Monday 16 May 2022

Doctor Strange in the Multiverse of Madness


For all Sam Raimi's standing in the industry and the adulation in which he's held, by my reckoning, his last good film was 1995's The Quick and the Dead. I haven't forgotten his Spider-Man films (really disliked those) and there are a couple I've missed, sure, but Marvel took a risk signing him on for this. The good news for Feige and co is that it works. It's more inventive than recent MCU films, what with the multiverse angle that was road-tested by the Loki (and WandaVision to a lesser extent) TV series, and its smattering of Raimi touches. It's arguably the best of the phase 4 films so far.

Brief rundown - a demon is hunting a girl, America Chavez (Xochitl Gomez, and you're on your own pronouncing that first name) to steal her power of traversing the multiverse (multi-traversing?). Our Strange (Universe 616) is co-opted into helping her avoid said nasty. Cumberbatch is supreme (though not Sorcerer Supreme) as Strange, and he's well supported by Gomez, Elizabeth Olsen as Wanda Maximoff/Scarlett Witch and Benedict Wong as the actual top wiz, Wong. There are also a number of alternate universe characters that open the door to the introduction of various Marvel properties - I'll leave that here, hopefully your eyebrows will raise in the same way mine did.

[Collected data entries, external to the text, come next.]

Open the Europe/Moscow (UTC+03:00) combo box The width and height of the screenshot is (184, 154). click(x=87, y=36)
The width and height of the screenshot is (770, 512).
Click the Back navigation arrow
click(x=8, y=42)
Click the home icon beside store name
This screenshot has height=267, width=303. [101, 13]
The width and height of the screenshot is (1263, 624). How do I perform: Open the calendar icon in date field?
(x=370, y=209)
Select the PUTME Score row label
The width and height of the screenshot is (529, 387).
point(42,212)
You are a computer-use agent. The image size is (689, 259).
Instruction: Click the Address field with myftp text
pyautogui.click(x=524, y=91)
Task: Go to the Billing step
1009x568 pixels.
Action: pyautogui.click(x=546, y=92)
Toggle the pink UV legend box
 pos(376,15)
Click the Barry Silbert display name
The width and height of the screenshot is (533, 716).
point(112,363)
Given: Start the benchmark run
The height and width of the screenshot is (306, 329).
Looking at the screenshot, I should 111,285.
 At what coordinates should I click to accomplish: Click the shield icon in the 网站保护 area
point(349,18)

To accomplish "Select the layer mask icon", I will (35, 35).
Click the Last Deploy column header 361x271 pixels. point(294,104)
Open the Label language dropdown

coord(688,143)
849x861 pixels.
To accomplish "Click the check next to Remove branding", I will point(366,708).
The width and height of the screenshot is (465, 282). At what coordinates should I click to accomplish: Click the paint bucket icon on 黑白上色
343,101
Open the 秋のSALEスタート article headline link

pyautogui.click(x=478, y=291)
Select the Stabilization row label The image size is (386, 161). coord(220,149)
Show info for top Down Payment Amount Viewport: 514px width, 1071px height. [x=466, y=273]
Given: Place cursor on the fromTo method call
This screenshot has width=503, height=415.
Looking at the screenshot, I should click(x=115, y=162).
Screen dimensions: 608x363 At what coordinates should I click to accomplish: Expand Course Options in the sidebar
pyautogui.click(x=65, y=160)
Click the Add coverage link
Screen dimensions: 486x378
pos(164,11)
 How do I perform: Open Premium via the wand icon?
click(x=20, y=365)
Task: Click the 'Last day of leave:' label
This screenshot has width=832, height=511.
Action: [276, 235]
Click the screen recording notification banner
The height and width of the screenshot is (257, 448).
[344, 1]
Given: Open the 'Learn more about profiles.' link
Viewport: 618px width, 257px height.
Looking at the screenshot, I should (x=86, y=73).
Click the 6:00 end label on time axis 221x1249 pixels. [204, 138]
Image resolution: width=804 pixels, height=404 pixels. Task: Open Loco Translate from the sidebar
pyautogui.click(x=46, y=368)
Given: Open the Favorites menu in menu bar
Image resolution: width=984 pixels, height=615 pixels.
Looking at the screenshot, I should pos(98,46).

At its core, Doctor Strange in the Multiverse of Madness is a film about loss - Strange losing Christine (Rachel McAdams) to another dude; America losing her parents; but most centrally to the plot, ScarWitch losing her 'kids'. I suppose you could say that as she invented the kids in WandaVision, she's actually losing (lost?) her mind as well. Wacko three-eye Darkhold Strange has clearly misplaced his ego (probably id and super-ego too), not to mention a universe that was wiped out thanks to an incursion (where two universes get too close to one another). Another Christine lost her Strange as well, but you get the drift by now, it's loss all the way down.


As sombre as all this thematic misery sounds, the film as a whole jazzes along, no little thanks to writer, Rick and Morty and Loki alumnus, Michael Waldron. He and Raimi combine to give this Marvel film glimpses of indi-cred and bizarro shit that feels fresh to the MCU. Strange and America's careen through various universes - hellish, paint, cartoon, Cubism, etc. - is pretty mint, reminiscent of the first Doctor Strange film where the Ancient One sends him proper trippin'. This bit also sits as a companion piece to Everything Everywhere All at Once, equally impressive, just more buckage spent on the technicals. There's a great fight with musical notes (sure, why not?) and some very Raimi hits, with undead souls co-opted as a hang-glider for a zombie Strange, and Bruce Campbell in a not unexpected cameo. Top bins.

Doctor Strange in the Multiverse of Madness is showing on many screens in many universes right now.

See also:

The old London bus thing has just happened with multiverse films (like meteor films or bug animations  - there's even a name for this phenomenon, Twin Films). Hence, you should go and see Everything Everywhere All at Once (2022), directed by Dan Kwan and Daniel Scheinert. And steering away from multiverse films, why not dig a bit deeper into the origins of the Campbell cameo with Sam Raimi's Evil Dead II (1987). This was one of the films Matt brought to art camp in high school. Don't recall it going over too well:) Mind you, my Marx Brothers films didn't either.